Duo Agent Platform stateful long running connections should be less stateful and should reconnect
Problem
We're seeing a lot of issues with our long running connections that lead to broken/stuck workflows at gitlab-org/modelops/applied-ml/code-suggestions/ai-assist#961 (comment 2722899242) .
We recently switched to sending requests via workhorse in gitlab-org/editor-extensions/gitlab-lsp!2152 (merged) which likely increases our risk of disconnects because it chains multiple stateful connections.
Solution
See the idea at !193149 (comment 2543346462) .
In summary:
- Workhorse -> DWS connection is maintained even if the client drops so the flow can keep running for a period of time
- Client -> Workhorse automatically reconnects when connection is dropped
- Redis is used as an intermediate distribution mechanism for Workhorse -> Client communication because clients that reconnect might end up connected to a different workhorse server than the one that is currently connected to DWS on their behalf.

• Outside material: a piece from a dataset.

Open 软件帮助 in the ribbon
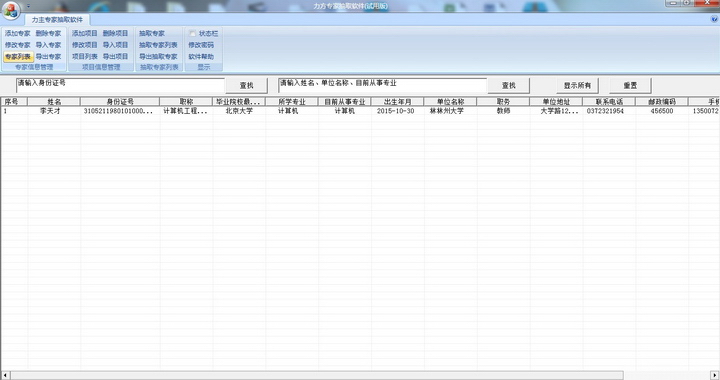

- Workhorse -> DWS can automatically reconnect as well if the client is still connected
- We still need to detect clients that are disconnected for too long and shutdown the Workhorse -> DWS connection as they will be held up waiting for user interaction anyway.
This idea is basically making both of these connections automatically reconnect and it makes the Client -> Workhorse part approximately stateless so reconnects get you back to where you were before.
It is dependent on #548686 because as soon as we start reconnecting rapidly we'll likely see duplicate runs of the same workflow.